ÂYET-İ KERÎME
Ey Peygamber! Dinlerine uymadıkça Yahudiler de Hrıstiyanlar da senden asla hoşnut olmayacaklardır.
Bakara, 120.
HADÎS-İ ŞERİF
Dünya tatlı ve caziptir. Allah sizi dünyada egemen kılacak ve nasıl davranacağınıza bakacaktır. Dünyadan ve kadınlardan sakının.
Müslim, Rikak, 99.
SÖZÜN ÖZÜ
Bir düşünce için ölümü göze almak, kendini feda ediş değil; hayatı anlamlandırmaktır.
İsmet Özel
Kategori : İKTİBAS / Muhtelif Mevzûlar, Yazarlar, Yazılar
Okunma Sayısı: 1095
Yazar: Nadir Aşçı
İSLÂMCILIK, MİLLİYETÇİLİK İÇİNDE ERİYOR MU?

İSLÂMCILIK, MİLLİYETÇİLİK İÇİNDE ERİYOR MU?Öncelikle şunu söyleyerek başlamak gerekiyor. İrili ufaklı bütün fikir akımlarının, kendisini temsil yeteneğini bulduğu siyasal teşkilatın olduğu, doğru ifadeyle kendi siyasal teşkilatlanmalarını tamamladığı bir vakıa.

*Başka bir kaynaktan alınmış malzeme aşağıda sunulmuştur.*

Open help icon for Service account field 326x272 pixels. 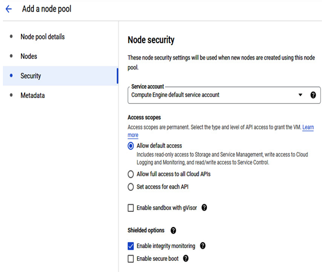click(x=313, y=95)
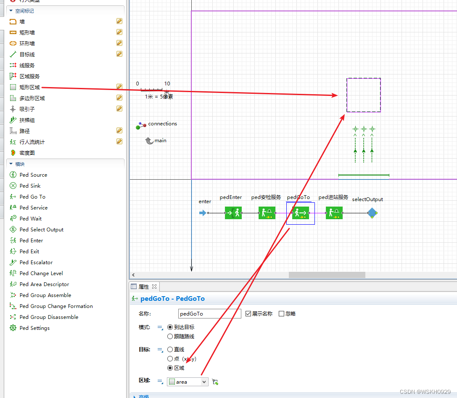457x398 pixels.
Task: Enable the 忽略 checkbox
Action: [281, 314]
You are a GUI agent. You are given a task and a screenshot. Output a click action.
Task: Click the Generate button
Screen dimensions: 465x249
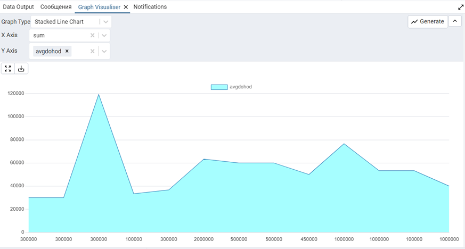click(427, 21)
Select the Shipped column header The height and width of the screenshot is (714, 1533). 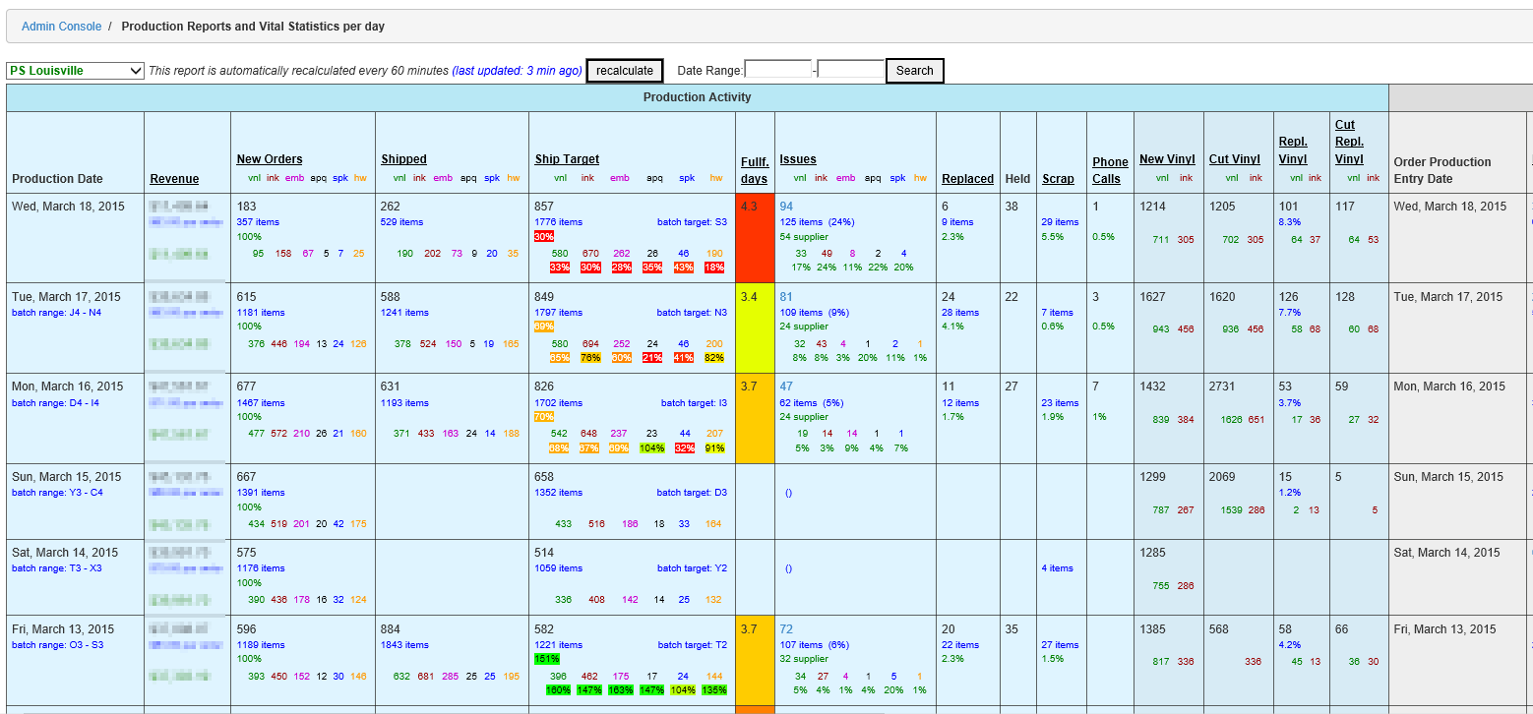click(x=403, y=159)
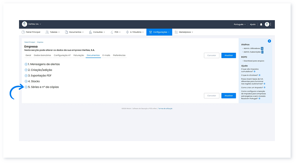Click the Veritas company logo
The image size is (296, 163).
click(x=24, y=24)
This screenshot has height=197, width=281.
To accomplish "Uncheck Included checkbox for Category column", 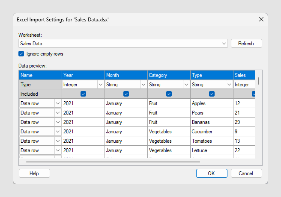I will [169, 94].
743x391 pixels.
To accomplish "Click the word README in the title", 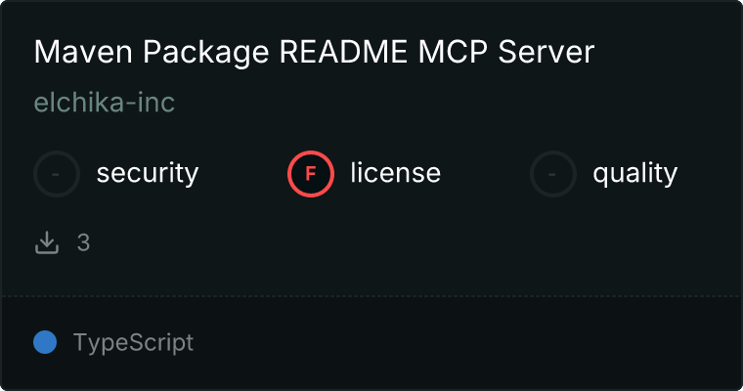I will pyautogui.click(x=343, y=52).
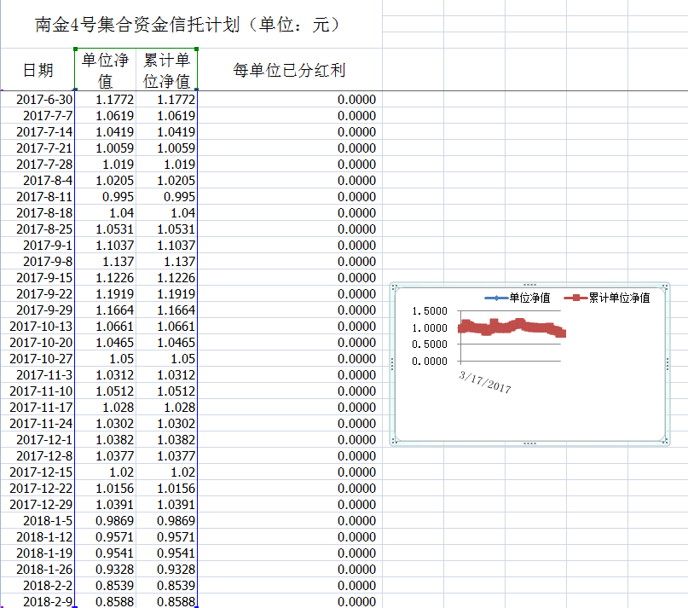Image resolution: width=688 pixels, height=608 pixels.
Task: Click the chart's bottom-center resize handle
Action: point(529,443)
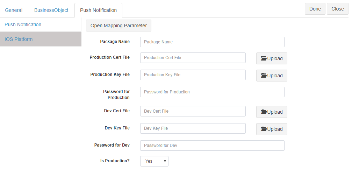Click folder icon beside Production Key File
The image size is (352, 170).
(x=264, y=76)
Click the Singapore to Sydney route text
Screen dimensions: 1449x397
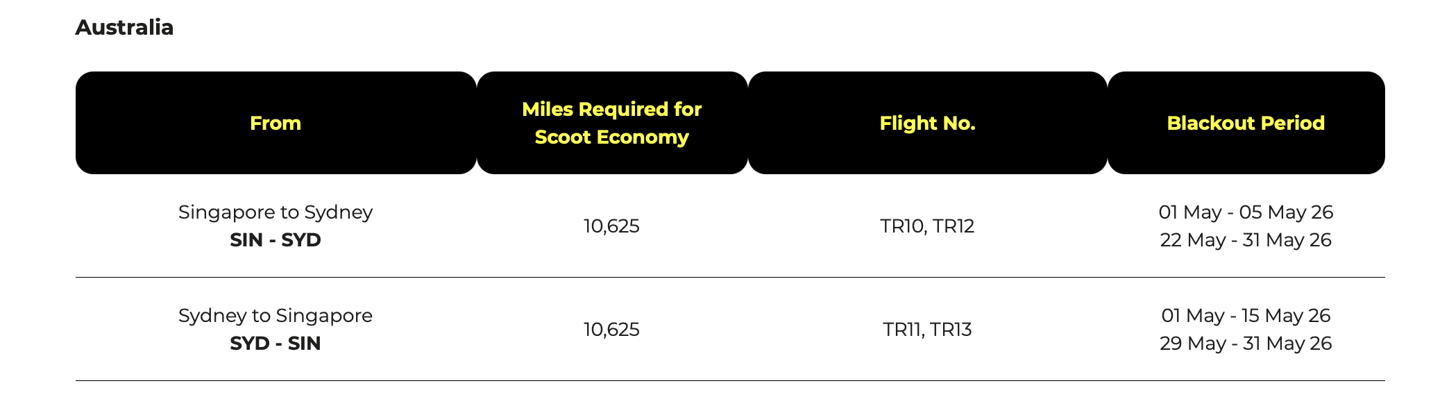pos(276,212)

Türkiye’de onlarca yıllık bir mücadelenin ekseninde yer alan iki akımın İslâmcılık ve Kemalizm olduğu da vakıa. İslâmcılık ve Kemalizm dışında kalan diğer fikir hareketleri, bu iki akıma, görece uzak görece yakın vaziyette konuşlanmışlardır. Bu bağlamda Türk milliyetçiliği, Kemalizm içinde kendine yer bulabilmişken İslâmcılık içinde yer bulamamıştır. Ve fakat İslâmî hassasiyetlere sıdk ile bağlı olan merhum Muhsin Yazıcıoğlu gibi liderler sayesinde, Türk milliyetçiliği, İslâmcı çizgiye bir yakınlık göstermiştir. Türk milliyetçiliğinin omurgasını temsil eden siyasal teşkilatlanma, her ne kadar yoluna Atatürkçü bir çizgide çıkmış olsa da, 70’ler Türkiye’sinin kaotik ortamında ve teşkilatlanma içindeki mütedeyyin isimlerin ağırlığı sayesinde zamanla bu çizgiden uzaklaşmıştır.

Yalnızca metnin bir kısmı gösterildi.